Sucedió poco y menos que conmoviera al personal. Una planicie tan correcta como superficial. Y entre lo poco, los sucesos de mayor trascendencia aguardaron al último turno. Con la novillada empatada a oreja por coleta con sabor a menos, Álvaro Lorenzo pechó con el novillo más aparente. Un castaño chorreado abriendo la cara y con cierto cuajo que se movió y empujó al peto como si aquello fuese en serio. Era metira. Se rajó en la primera serie. Se quedó mirando las querencias, pasó como si aquello no fuese con él, escarbó y midió. Lorenzo la mar de compuesto conducía la embestida aparente, con pies, pero ya rajada. Y sobre la mano diestra, con falta de fijeza y la actitud defensiva del cobarde, lanzó el tal 'Currillo' de Guadalmena la cornada.
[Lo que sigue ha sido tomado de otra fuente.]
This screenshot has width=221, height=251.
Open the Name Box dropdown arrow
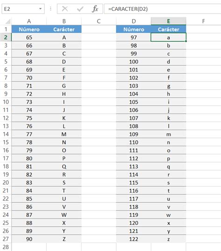41,9
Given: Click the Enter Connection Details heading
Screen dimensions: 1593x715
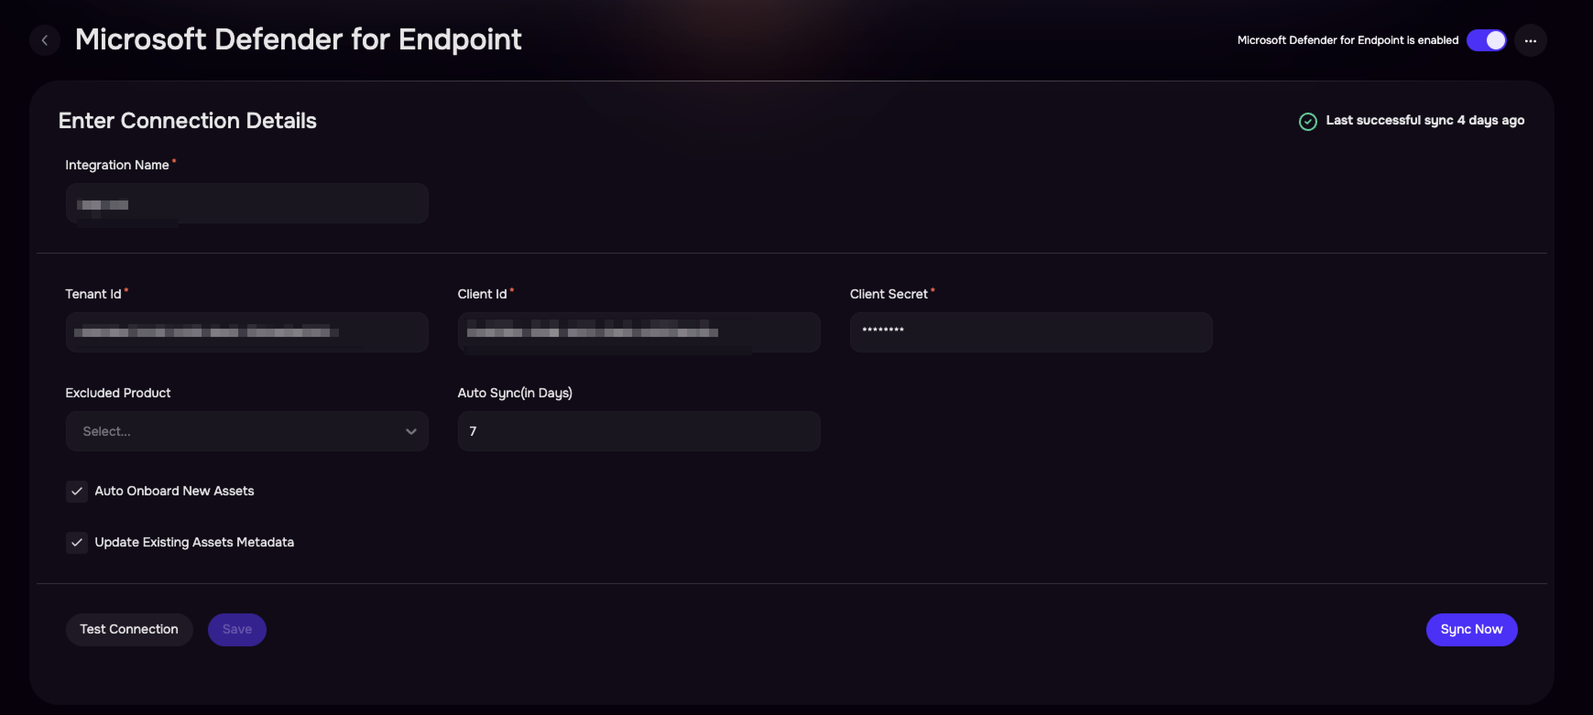Looking at the screenshot, I should 187,121.
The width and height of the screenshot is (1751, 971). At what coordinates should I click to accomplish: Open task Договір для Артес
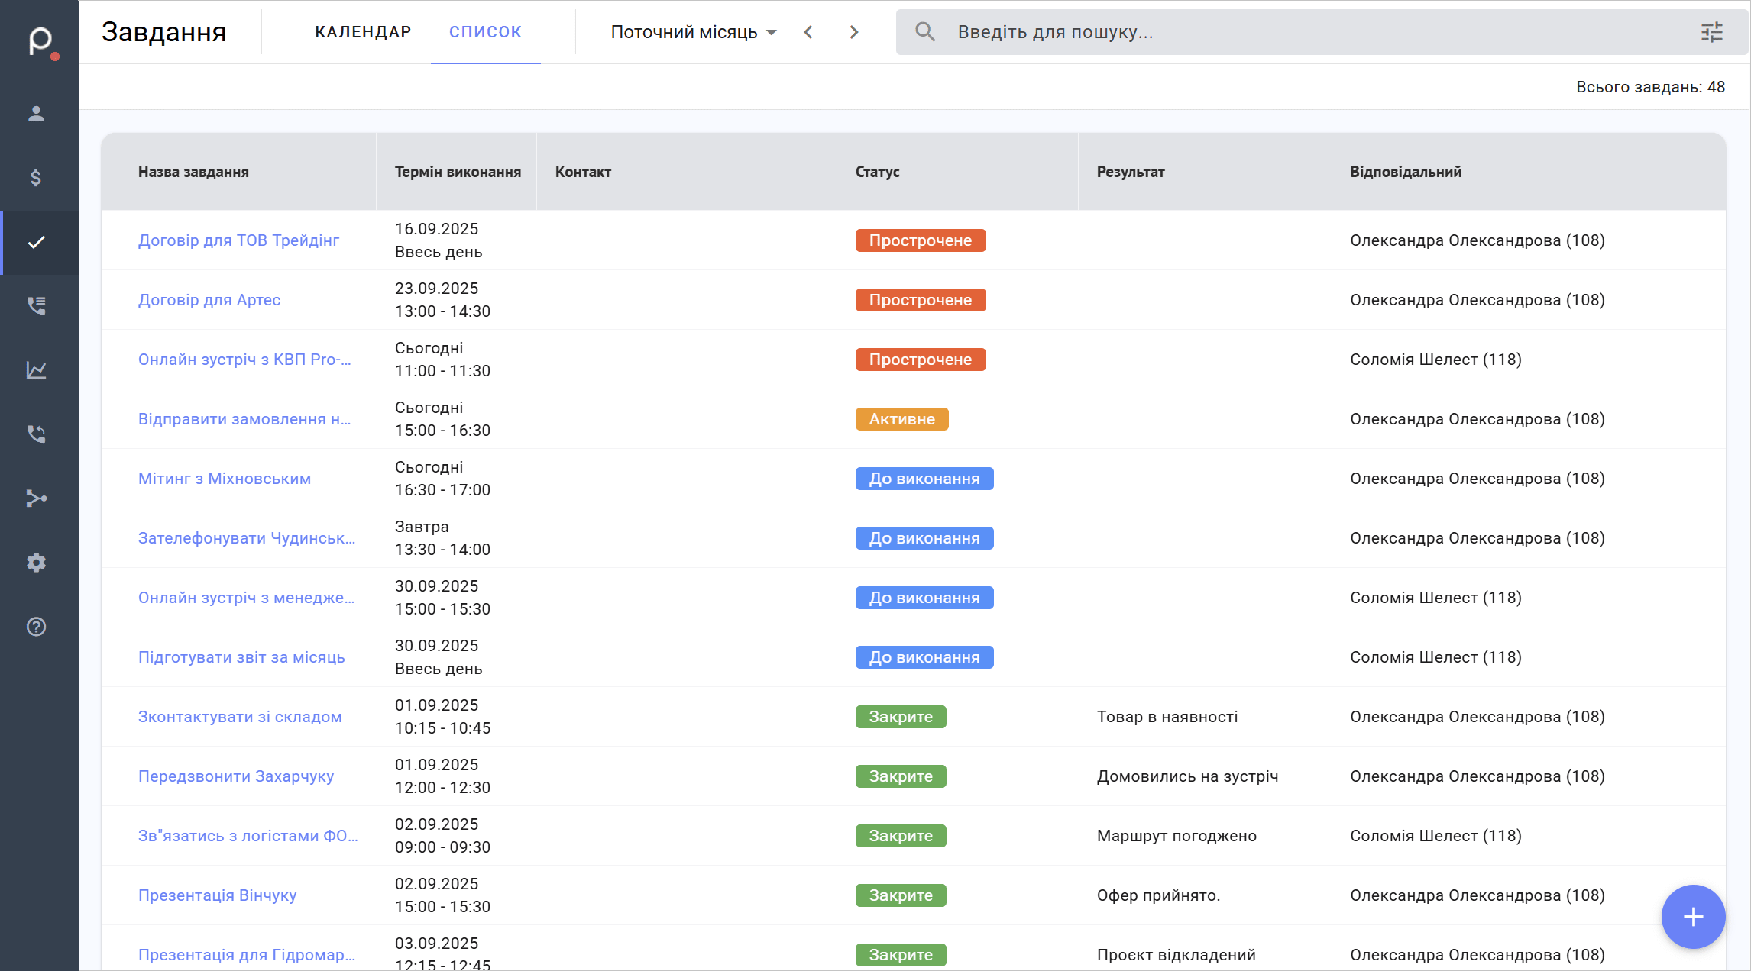point(209,300)
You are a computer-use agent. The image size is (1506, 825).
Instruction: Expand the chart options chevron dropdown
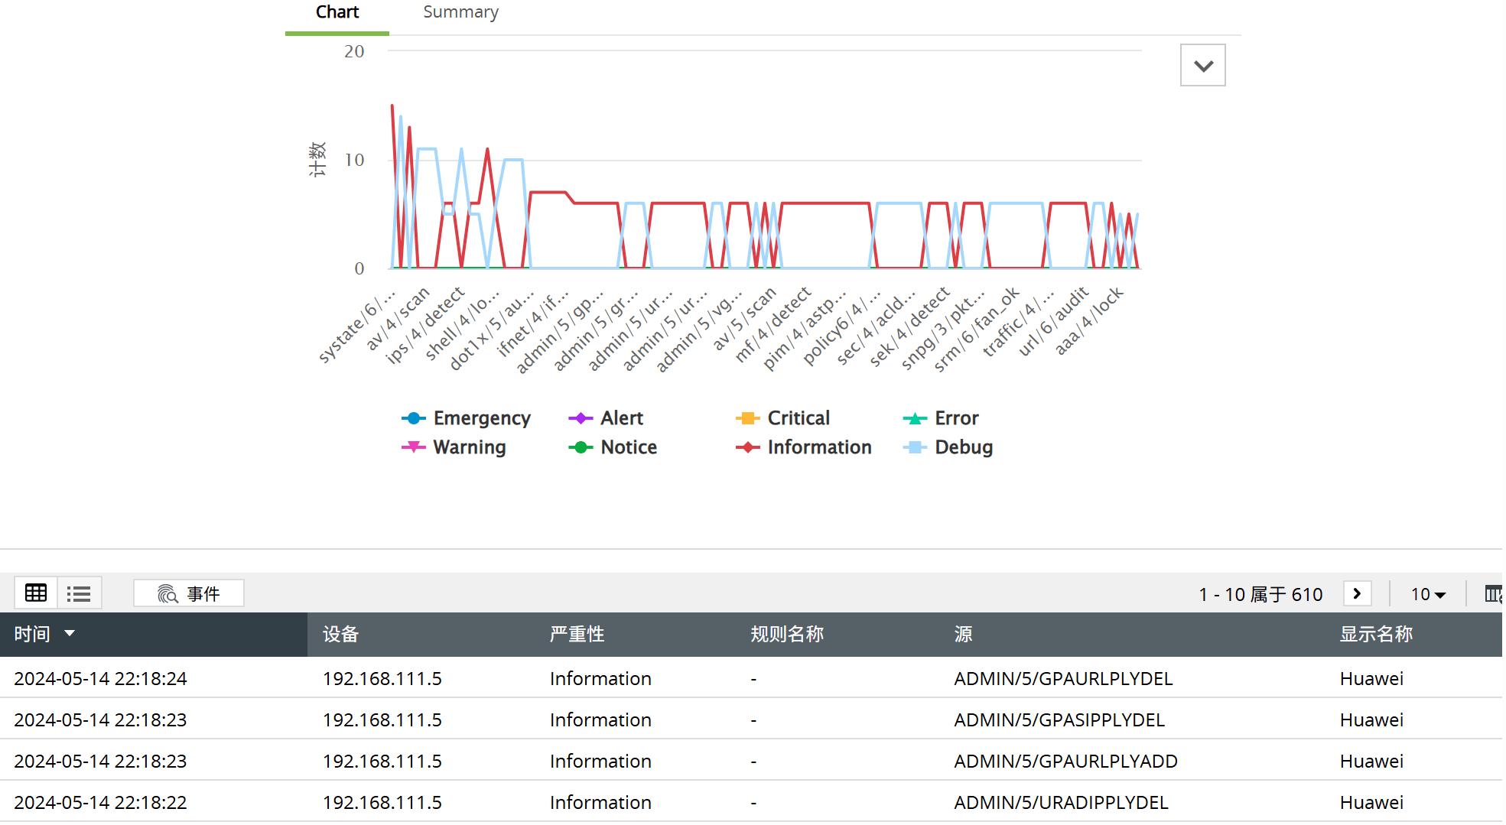point(1202,66)
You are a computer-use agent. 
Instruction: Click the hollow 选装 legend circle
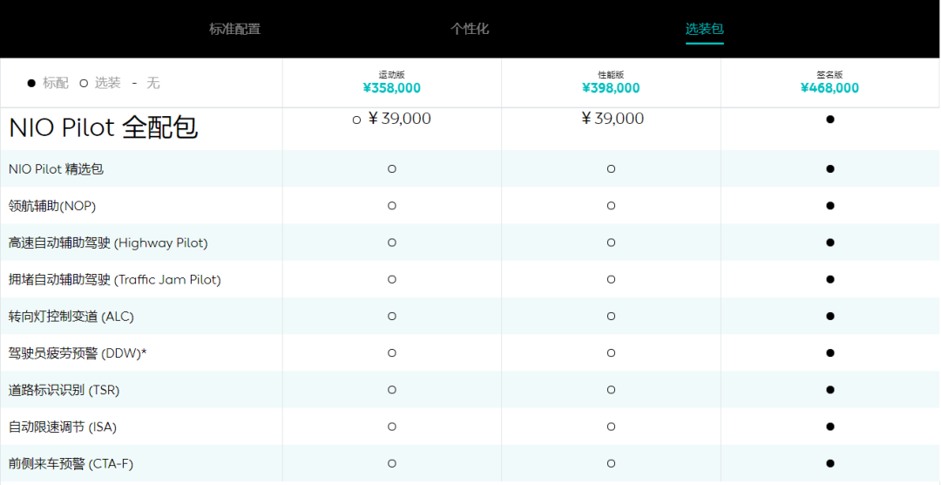point(84,83)
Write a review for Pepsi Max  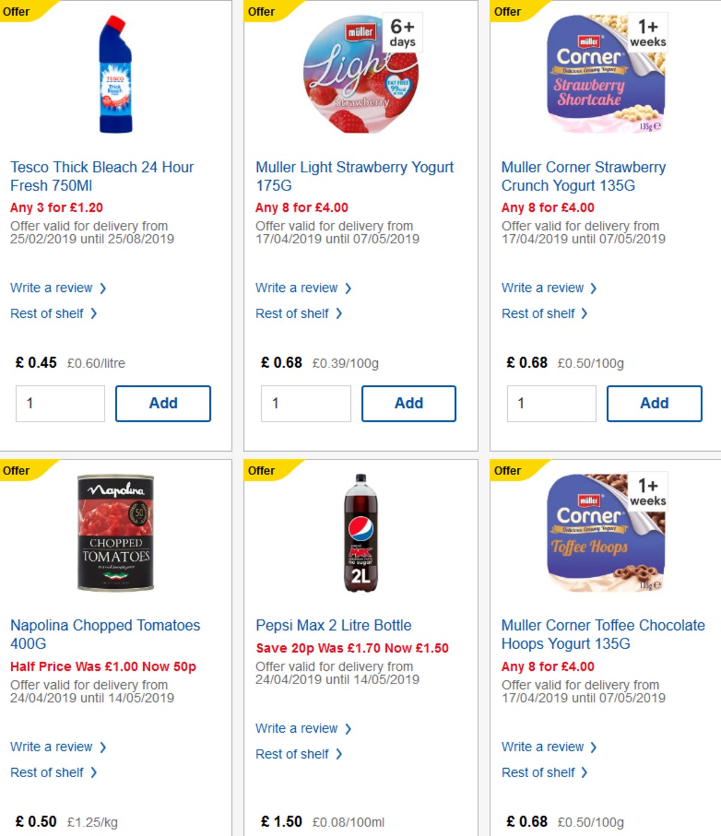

Álvaro Lorenzo quedó prendido del pitón, como si le hubiesen atravesado el muslo. Pero lo único desgarrado era la seda de la taleguilla. En la carne un varetazo considerable. Todavía en el suelo lo levantó por el vientre. 'Currillo' se había defendido. A partir de entonces se acorbardó más. Reservón y escarbador. Valiente Lorenzo. Sin perder las formas. El descastado 'Currillo' buscaba cualquier descuído. Llegó otro susto, y de un hachazó el novillero toledano se elevó dos o tres metros sin perder pie. El Guadalmena había arrojado las cartas, con el hocico entre las pezuñas, tiraba a dar. Lorenzo apretó y no dio opción, culminó el arrimón y cerró de estocada que necesitó de descabello. Se perdió el trofeo. El novillero, ahora sí, andaba más cabrado que dolorido.

Ya no habría más emoción ni menos aún conmoción. Con excesiva facilidad, a gorrazos, pero sin arrebatos. La novillada de Guadalmena, muy por debajo de lo que venía viéndose en Algemesí, tuvo dos primeros ejemplares de suprema manejabilidad. La envergadura y largura del muletazo de Francisco José Espada no se tradujo en esos mensajes más profundos que vienen a distinguir el toreo caro del toreo en serie y estandarizado. Y es que, lo mismo que hay un toro-novillo que permite --dicen-- 'expresarse', que también hay una faena estandar que, se supone, da el triunfo. Pero no siempre.

El segundo fue abecerrado. Ni cuello ni cuartos traseros. Con él Álvaro Lorenzo se encajó fácil de capa, ya casi rizando el rizo. Apuesta por el gusto y la composición el pupilo de la casa Lozano, pero su faena careció de misterios. La firmeza y el empaque destacaron sin alcanzar fondo trascendente. La oreja era una más.

Muy discreta la presencia del tercero. 'Blanquito', que era negro, sacó pies. Noble movilidad y justa entrega, a la par que la escasa casta. De ir y venir algo atropellado. Francisco José Espada, pupilo de César Jiménez, no tuvo mesura. Le costó acomplarse, encontrar sitios, temples y distancias. La faena se eternizó sin sorpresas. Difícil encontrar un muletazo sentido. Compás abierto, trazo largo e insípido. Sin daños ni emociones colaterales. 'Blanquito' no dejó de moverse. Circulares, manoletinas. Sin sorpresa decíamos. Buena estocada al segundo intento. Otra oreja más y al final un empate con sabor a poco. Esperemos que el futuro no sea así y las ecuaciones del carrer Muntanya den otro resultado.

Algemesí, 26 de septiembre de 2014. Séptimo festejo de la Setmana de Bous. Novillos de Guadalmena de muy escasa presentación, excesivamente manejables salvo el rajado cuarto. Francisco José Espada (ovación y oreja) y Álvaro Lorenzo (oreja y vuelta al ruedo). Al finalizar el paseíllo se guardó minuto de silencio por el 30 aniversario de la muerte de Paquirri. Casi lleno (unos 4.000 espectadores).